No link found between academic test results and early oral cleft surgery

14 July 2017
Volume 31 · Issue 6

Researchers have often suspected that early exposure to surgery and anaesthesia is linked to cognitive impairment later in life.

It has been thought that due to the timing of oral cleft surgeries, which are typically performed at an extremely young age, children with an oral cleft often experience cognitive dysfunction and academic underachievement. However, a recent study suggests that poor results on academic exams of children born with oral clefts are not related to early exposure to general anaesthesia.
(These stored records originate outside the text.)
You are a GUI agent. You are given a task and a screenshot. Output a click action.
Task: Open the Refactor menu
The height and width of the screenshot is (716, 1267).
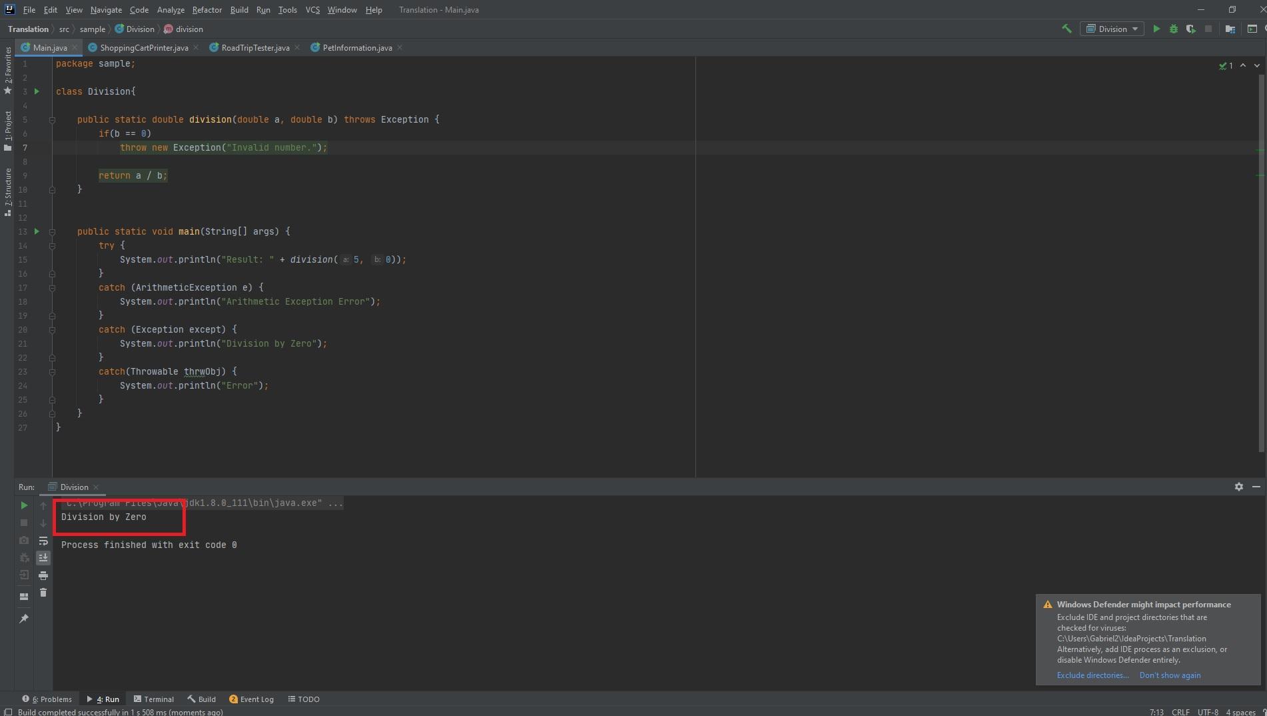(x=207, y=10)
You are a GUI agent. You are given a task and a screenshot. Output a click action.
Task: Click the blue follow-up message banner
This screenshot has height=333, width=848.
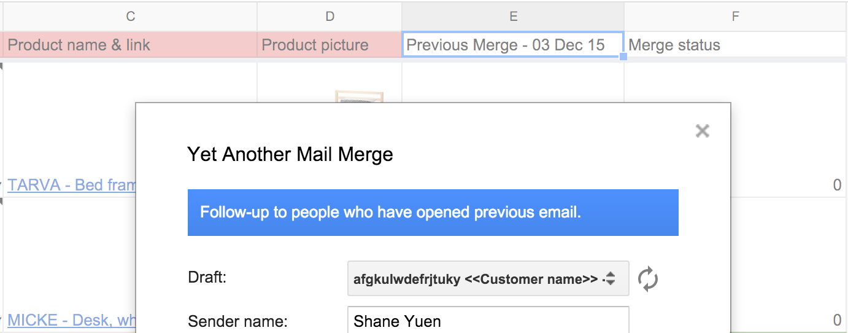433,213
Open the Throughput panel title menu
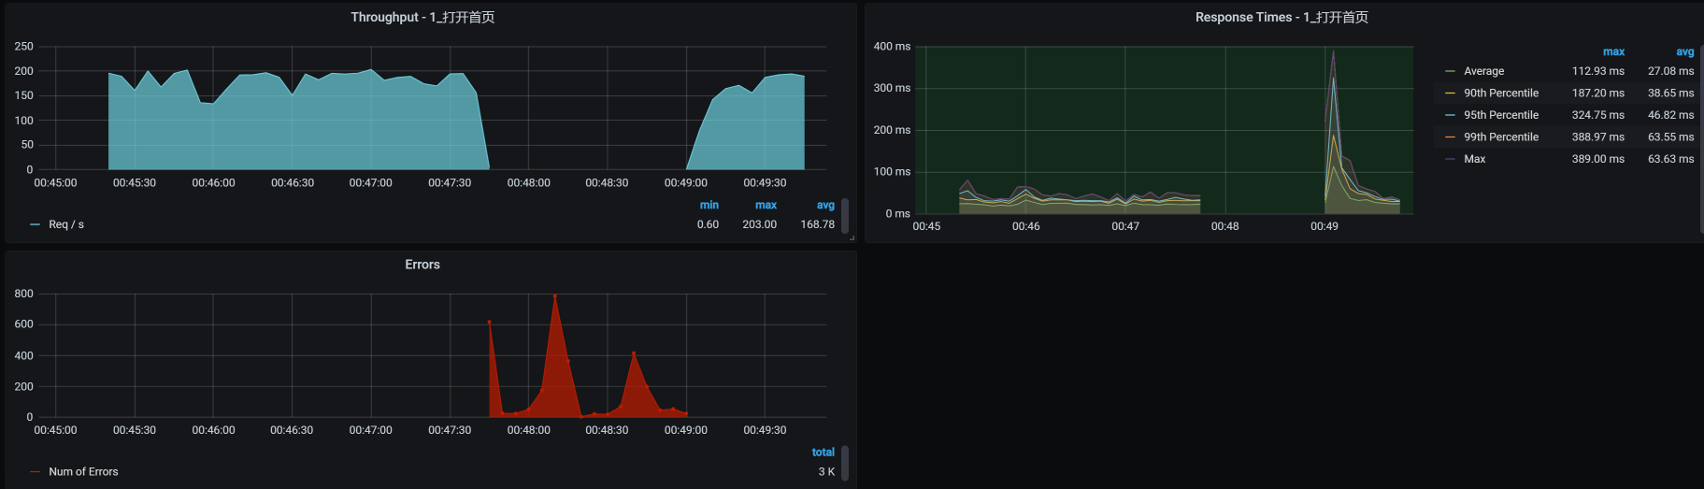The image size is (1704, 489). point(422,17)
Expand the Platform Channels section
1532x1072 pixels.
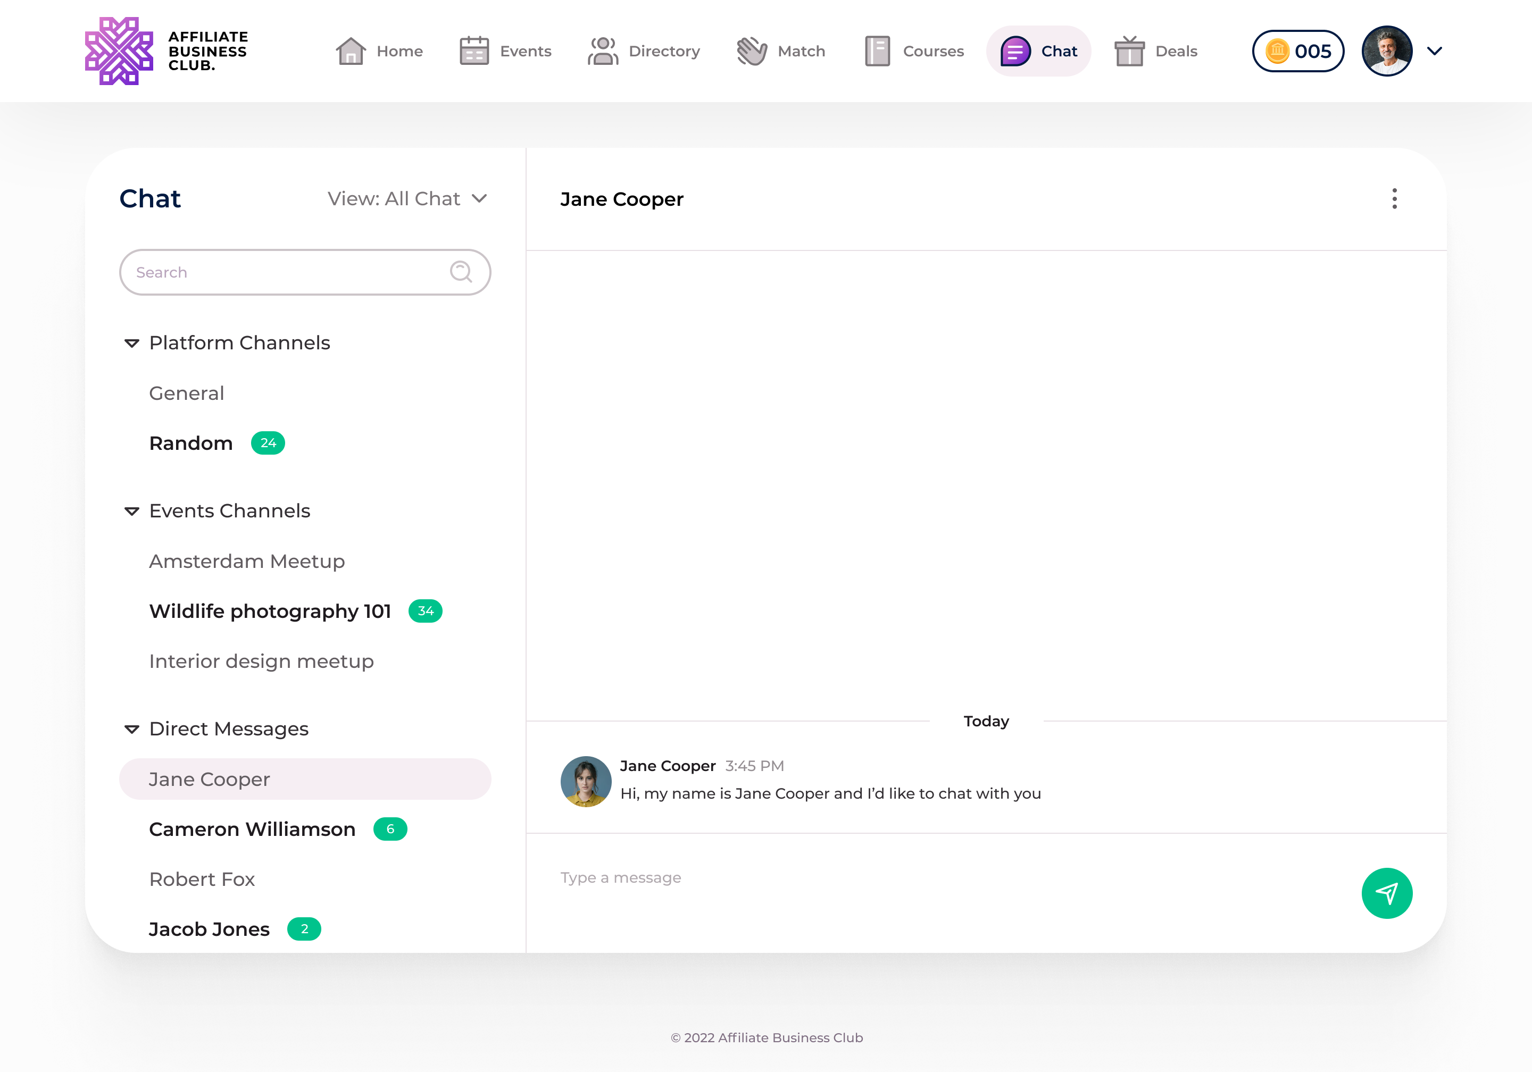pyautogui.click(x=133, y=344)
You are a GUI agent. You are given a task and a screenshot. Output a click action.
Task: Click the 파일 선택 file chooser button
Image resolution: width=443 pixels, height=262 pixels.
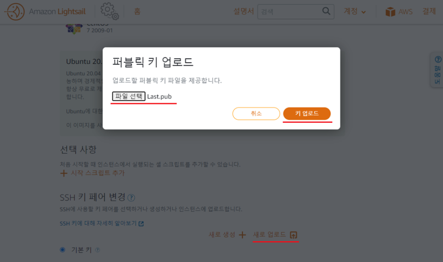[x=129, y=96]
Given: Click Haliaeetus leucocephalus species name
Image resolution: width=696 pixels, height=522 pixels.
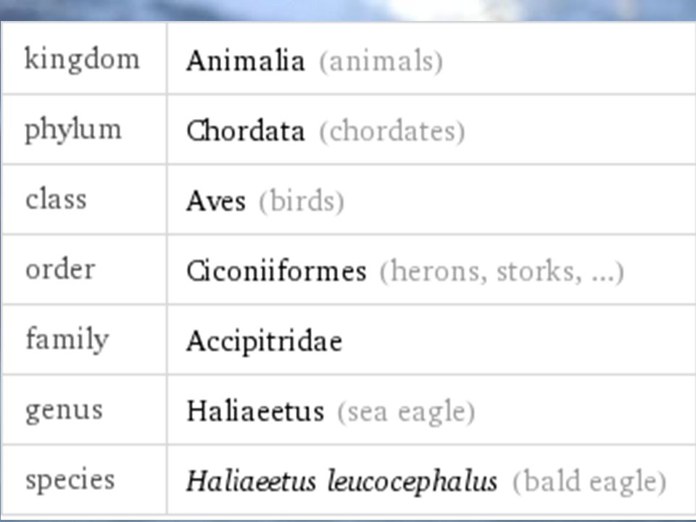Looking at the screenshot, I should tap(341, 481).
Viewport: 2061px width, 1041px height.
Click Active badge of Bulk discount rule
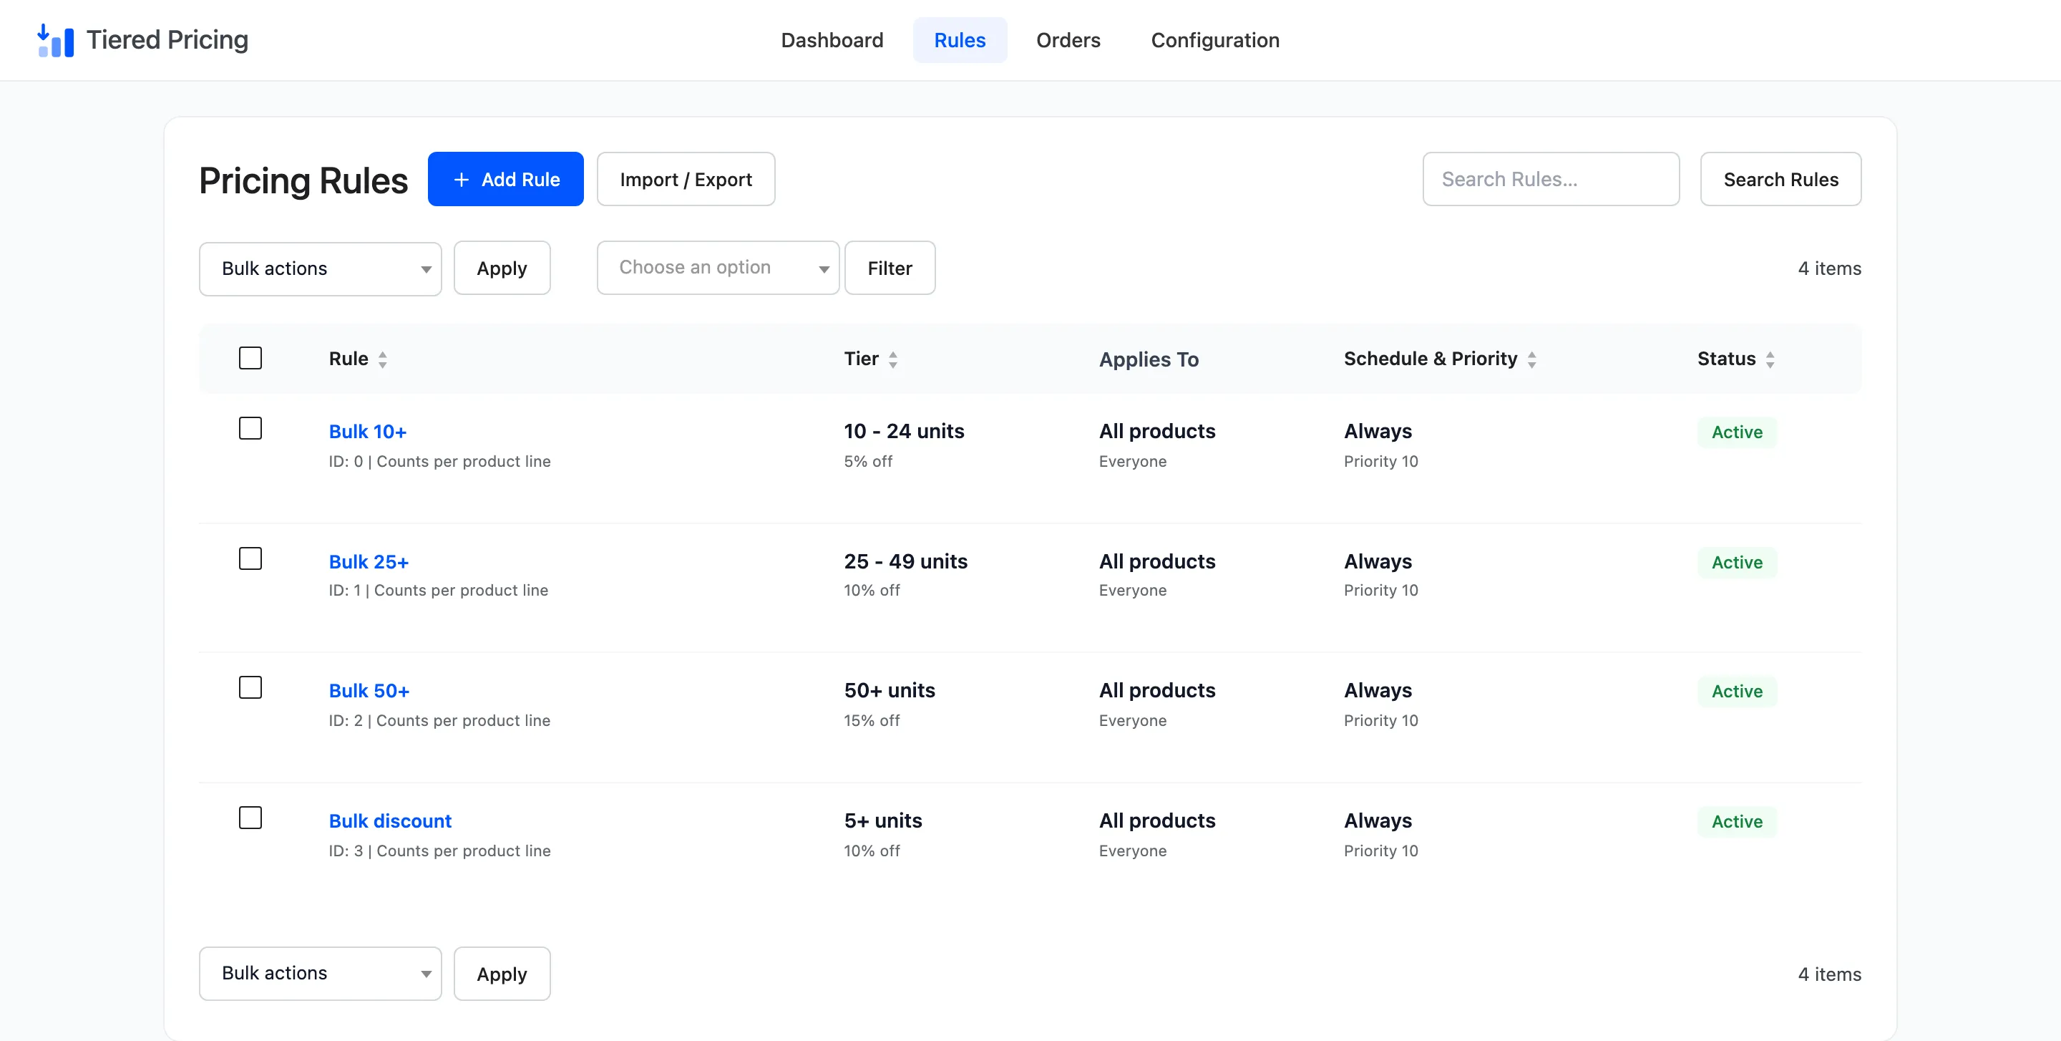tap(1737, 822)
Researchers from the University of Southern Denmark and the University of Iowa recently published a study in the current issue of The Cleft Palate–Craniofacial Journal examining this theory. Because the definite age of maximum vulnerability to general anaesthesia is unknown and widely debated, it is unclear whether academic achievement among adolescents is affected by undergoing oral cleft surgery at an early age. The researchers suspected that any potential neurotoxic effect caused by extensive exposure to anaesthesia at an early age would show up in poor test results in ninth-grade final exams.

The researchers based their study on 558 adolescents from a nationwide Danish registry who had undergone surgery for cleft lip, cleft palate or both while young. The researchers found that 509 of the oral cleft children had been exposed to anaesthesia and had undergone at least one cleft operation. They compared the level of academic achievement of the students in the registry against that of a control group.